Lors du sommet de Heiligendamm, les membres du G8 s'étaient apparemment entendus afin de donner un peu de répit aux Serbes et aux Kosovars pour poursuivre les négociations. Mais quelques jours à peine s'étaient écoulés que le Président américain George Bush déclarait à Tirana qu'il faudra dire tôt ou tard : "C'est assez. Le territoire du Kosovo est indépendant".

Des médias occidentaux influents lui ont fait écho : "Ainsi, les gouvernements européens doivent enterrer toutes leurs craintes et, comme l'on dit, marcher coude à coude avec les Etats-Unis. Les Allemands doivent moins parler du risque de confrontation avec la Russie, et davantage de la manière dont on peut mettre fin au cycle permanent de la violence, qui a débuté avec la reconnaissance par Berlin de l'indépendance de la Croatie (Aveu intéressant, n'est-ce pas ? Mieux vaut tard que jamais. Car on avait essayé de nous faire croire que c'étaient les Serbes qui avaient déclenché les violences. On en revient, une nouvelle fois, aux causes et aux conséquences - L.D.). Les Espagnols, les Grecs et les autres doivent oublier tous les précédents.
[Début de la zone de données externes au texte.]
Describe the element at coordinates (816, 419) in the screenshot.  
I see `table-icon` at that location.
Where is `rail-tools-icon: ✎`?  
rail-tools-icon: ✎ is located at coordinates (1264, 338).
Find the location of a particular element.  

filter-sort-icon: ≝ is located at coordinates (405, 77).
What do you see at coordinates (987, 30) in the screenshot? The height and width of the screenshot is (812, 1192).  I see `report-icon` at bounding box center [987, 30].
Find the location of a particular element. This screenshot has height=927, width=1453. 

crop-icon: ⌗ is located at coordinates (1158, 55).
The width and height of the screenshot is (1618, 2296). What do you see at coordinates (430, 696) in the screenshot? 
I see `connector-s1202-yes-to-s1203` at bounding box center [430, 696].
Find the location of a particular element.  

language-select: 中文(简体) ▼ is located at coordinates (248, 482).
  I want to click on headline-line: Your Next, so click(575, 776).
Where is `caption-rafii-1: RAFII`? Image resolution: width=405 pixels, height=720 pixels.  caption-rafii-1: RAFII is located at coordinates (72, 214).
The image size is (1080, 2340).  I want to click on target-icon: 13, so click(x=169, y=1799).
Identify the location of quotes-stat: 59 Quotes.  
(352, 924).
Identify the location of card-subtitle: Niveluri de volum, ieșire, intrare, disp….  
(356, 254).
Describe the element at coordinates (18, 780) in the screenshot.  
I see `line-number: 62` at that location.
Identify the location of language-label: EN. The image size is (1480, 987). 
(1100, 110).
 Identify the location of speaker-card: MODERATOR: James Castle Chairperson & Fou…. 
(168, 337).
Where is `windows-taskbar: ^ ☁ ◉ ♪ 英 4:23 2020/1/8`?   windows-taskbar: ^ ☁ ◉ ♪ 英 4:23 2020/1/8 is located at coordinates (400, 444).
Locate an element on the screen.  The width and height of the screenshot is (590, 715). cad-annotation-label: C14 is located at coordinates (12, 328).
Les gouvernements européens doivent dire à Moscou que, quel que soit son attitude à l'ONU, ils ont l'intention de mener jusqu'au bout le processus d'acquisition par le Kosovo de son statut d'Etat".

Ajoutons à cela que les Etats-Unis, à l'évidence, entendent refuser la proposition russe d'utiliser en commun le radar de Gabala, en Azerbaïdjan. Ce qui signifie que des composantes du bouclier antimissile américain et des armes antimissiles seront déployées à proximité immédiate de la frontière russe.

Il semble bien que acta est fabula (la pièce est jouée - NdT). On ne le souhaite pourtant pas.

On se rappelle qu'en rentrant à Londres de Munich, en 1938, le Premier ministre Chamberlain avait déclaré : "Je vous apporte la paix !". On sait ce qu'il en a été.

Laissant exploser ses sentiments, le ministre des Affaires étrangères d'un pays européen avait déclaré, en 1991, alors que commençait la désintégration de la Yougoslavie (aujourd'hui, nous le voyons, même des Occidentaux reconnaissent que les violences qui ont suivi ont été provoquées, en grande partie, par la reconnaissance de l'indépendance de plusieurs républiques yougoslaves), que cela entrerait dans l'histoire comme "l'Heure de l'Europe". Qu'est-ce qui s'en est suivi ? Les massacres ont commencé dans les Balkans.

L'Heure de l'Europe que d'aucuns attendent sera-t-elle une nouvelle fois celle de son infamie ?

Les opinions exprimées dans cet article sont laissées à la stricte responsabilité de l'auteur.